Qué debes hacer
Encuentra todas las líneas que contienen la palabra "page" y cópialas tal cual. Ten en cuenta que se distinguen mayúsculas y minúsculas.

Entradas de posición de ítems:
┄┄┄┄┄┄
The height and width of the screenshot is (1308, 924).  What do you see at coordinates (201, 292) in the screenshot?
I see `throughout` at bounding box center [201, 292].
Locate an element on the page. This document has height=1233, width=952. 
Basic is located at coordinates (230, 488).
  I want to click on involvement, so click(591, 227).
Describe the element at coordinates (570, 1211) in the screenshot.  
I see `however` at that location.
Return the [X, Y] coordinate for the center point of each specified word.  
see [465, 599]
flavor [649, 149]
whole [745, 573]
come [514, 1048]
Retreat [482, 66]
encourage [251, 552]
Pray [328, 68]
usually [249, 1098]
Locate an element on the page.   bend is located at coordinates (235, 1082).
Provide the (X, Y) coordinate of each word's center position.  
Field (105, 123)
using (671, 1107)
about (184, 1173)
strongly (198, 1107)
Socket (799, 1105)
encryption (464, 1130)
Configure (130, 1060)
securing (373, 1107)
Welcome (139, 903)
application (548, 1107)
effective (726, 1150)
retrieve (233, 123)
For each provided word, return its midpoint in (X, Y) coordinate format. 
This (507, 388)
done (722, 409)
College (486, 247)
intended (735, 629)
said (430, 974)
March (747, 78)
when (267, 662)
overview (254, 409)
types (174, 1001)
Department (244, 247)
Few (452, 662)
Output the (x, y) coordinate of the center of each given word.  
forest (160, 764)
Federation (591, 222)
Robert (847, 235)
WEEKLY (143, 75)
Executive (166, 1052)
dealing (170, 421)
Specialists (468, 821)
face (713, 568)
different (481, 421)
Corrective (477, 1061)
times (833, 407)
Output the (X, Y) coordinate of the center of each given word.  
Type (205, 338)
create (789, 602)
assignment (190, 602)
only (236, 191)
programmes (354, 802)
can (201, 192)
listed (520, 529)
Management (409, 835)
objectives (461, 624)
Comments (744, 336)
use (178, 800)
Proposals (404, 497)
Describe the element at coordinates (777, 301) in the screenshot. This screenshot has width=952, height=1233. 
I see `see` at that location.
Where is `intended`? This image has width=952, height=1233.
┄┄┄┄┄┄
Resultado del ejercicio
Locate an element on the page. This document has height=1233, width=952. 
Locate an element on the page.   bend is located at coordinates (235, 1082).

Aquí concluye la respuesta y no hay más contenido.